歯に衣着せぬ正直な感想を漏らしたメイスに、私は苦笑を浮かべて頷いた。
「ふふ。そう、あのボロ小屋が私の家だよ。朝、昼、晩と使用人が食事を運んで来る以外は誰も近寄らないから、比較的気楽なもんだよ。さあ、使用人が来る前に家に入ろう」
言葉を失くしたのか、メイスは絶句したまま私の後についてボロ小屋、もとい家に入った。

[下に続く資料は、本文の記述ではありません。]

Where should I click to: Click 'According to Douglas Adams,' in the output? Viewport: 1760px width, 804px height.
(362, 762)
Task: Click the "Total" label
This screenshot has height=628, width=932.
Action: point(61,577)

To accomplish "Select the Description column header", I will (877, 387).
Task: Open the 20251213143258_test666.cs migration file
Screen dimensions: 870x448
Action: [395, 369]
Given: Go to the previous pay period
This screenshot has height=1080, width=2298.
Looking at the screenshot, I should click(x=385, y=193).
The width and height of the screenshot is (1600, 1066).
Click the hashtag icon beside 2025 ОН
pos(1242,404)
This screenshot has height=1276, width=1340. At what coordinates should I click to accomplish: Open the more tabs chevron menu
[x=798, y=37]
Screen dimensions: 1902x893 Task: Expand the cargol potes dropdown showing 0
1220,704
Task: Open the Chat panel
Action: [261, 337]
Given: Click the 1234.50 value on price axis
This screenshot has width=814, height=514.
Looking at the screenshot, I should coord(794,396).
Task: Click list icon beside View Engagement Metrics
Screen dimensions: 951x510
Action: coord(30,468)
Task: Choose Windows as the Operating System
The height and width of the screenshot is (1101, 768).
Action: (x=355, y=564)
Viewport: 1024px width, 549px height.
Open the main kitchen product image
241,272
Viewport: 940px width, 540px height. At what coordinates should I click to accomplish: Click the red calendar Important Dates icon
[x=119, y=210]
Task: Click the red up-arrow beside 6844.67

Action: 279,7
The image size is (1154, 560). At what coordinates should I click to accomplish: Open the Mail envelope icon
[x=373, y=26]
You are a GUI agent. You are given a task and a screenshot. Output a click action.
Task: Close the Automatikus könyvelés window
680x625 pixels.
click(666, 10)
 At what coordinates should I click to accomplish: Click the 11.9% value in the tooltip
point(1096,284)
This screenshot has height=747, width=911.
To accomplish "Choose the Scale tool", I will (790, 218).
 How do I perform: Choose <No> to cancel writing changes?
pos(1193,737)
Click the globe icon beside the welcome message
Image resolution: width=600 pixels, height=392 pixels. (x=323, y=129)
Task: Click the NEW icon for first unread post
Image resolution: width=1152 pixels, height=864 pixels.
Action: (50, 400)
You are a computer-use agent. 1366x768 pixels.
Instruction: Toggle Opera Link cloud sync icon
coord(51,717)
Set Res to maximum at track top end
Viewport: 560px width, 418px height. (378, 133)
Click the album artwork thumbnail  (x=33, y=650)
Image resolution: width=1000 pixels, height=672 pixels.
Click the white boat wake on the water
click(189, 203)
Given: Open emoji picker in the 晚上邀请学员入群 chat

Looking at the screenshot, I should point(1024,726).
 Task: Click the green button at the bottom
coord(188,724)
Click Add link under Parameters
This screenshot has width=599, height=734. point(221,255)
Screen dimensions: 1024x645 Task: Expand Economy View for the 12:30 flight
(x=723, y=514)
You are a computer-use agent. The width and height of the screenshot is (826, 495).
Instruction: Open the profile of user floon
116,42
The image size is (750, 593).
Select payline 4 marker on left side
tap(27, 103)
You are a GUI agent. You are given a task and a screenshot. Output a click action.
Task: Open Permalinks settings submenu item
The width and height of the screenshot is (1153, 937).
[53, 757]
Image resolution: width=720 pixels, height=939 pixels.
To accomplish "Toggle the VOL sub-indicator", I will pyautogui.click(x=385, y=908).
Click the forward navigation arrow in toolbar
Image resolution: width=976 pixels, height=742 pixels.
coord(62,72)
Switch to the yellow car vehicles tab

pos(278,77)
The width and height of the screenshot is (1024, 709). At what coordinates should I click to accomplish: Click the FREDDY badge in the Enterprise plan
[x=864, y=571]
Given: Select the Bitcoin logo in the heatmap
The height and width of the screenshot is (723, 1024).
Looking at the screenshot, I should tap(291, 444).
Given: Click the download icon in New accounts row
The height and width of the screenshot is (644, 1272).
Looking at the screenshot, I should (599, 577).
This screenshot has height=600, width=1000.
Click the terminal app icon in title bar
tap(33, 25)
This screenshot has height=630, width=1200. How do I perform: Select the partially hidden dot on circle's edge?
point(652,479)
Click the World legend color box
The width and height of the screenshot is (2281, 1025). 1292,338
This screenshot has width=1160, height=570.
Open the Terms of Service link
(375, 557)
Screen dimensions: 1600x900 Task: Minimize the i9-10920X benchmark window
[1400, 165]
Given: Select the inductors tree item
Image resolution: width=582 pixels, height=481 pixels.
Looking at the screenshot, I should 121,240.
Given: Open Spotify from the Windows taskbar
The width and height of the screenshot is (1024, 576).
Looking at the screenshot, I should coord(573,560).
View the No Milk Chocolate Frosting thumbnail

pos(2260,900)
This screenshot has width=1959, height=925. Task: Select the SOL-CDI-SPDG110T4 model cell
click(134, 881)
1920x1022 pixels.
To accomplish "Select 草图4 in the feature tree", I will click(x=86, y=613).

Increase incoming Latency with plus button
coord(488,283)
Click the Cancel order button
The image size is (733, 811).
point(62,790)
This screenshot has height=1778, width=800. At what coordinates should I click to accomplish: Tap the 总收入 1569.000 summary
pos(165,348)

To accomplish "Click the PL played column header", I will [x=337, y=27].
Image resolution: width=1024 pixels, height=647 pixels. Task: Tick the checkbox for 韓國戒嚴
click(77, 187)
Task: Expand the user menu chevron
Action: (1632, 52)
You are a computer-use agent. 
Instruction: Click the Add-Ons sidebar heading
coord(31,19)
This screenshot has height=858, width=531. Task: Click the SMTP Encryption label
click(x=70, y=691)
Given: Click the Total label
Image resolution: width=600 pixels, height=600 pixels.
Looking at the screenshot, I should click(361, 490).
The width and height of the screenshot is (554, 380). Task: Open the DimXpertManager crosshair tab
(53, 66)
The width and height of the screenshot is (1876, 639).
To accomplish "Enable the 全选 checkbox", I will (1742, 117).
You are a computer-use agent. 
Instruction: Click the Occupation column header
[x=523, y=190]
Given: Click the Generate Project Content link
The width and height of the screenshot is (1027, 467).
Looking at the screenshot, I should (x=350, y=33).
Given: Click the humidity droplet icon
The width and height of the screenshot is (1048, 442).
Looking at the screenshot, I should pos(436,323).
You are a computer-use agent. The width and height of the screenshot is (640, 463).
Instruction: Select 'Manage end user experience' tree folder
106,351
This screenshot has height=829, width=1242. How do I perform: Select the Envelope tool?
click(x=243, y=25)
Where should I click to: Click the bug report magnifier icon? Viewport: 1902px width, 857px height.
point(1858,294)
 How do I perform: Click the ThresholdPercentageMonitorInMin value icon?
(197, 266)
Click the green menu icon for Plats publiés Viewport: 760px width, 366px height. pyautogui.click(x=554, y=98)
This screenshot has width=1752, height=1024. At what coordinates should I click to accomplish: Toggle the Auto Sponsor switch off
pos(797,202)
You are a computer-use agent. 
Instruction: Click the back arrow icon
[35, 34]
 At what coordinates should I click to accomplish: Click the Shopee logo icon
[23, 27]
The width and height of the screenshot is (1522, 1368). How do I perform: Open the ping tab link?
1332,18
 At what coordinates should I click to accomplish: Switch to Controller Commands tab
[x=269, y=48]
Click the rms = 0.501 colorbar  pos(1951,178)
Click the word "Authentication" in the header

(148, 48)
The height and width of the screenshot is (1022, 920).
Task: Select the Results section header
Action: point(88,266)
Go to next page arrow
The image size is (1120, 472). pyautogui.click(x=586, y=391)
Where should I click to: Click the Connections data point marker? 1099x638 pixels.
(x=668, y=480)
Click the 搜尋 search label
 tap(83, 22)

ギシギシと軋む廊下を歩いている間も、メイスの琥珀色の瞳は信じられないと言いたげに見開かれていた。
建付けの悪い扉を開けて中に入るように促す。
そこで私は、お母様が亡くなって以来、碌に掃除していなかったことを思い出した。
こんなことになるなら掃除しておけば良かったと後悔したが、あとの祭りである。
申し訳なさそうに眉尻を下げてメイスに話しかけた。
「ちょっと汚いけど、ここが私の部屋よ。……後で掃除するから今は我慢してね」
私の声にハッと顔を上げたメイスが、ばつが悪そうな声音で応えた。
『……ああ。ある程度お前の境遇を理解したつもりでいたのだが……想像以上で驚いた』
あら、さすがの俺様メイスでも言葉を失くすほど酷いってことかしら?
何だかその様子がおかしくて笑ってしまった。
「ふ、ふふ。メイスが気にならないのなら私は平気よ。だって、生まれた時からここが私の家だったもの。それに、お母様が居たから悲しくも辛くもなかったわ」
この言葉は噓偽りのない私の気持ち。
だから、悲しくないと言ったのも、辛くないと言ったのも本当だ。
メイスの琥珀色の瞳が真偽を確かめようとジッと瞳を見据える。
それに応えるように、私もメイスを見つめ返した。
『はぁ……。ユ―リがそう言うなら信じよう。俺は家がボロかろうが、部屋が汚かろうが別にどうでもいい。お前が健康になる手助けをするだけだ』
ボロいとか汚いとか言われたけど、それでもメイスは私の傍に居てくれるようだ。
その気持ちが嬉しくて満面の笑みを浮かべた。
「ありがとう!早く健康になってここから出て行けるように頑張る!」
私の決意を聞いたメイスは、満足そうに頷いた。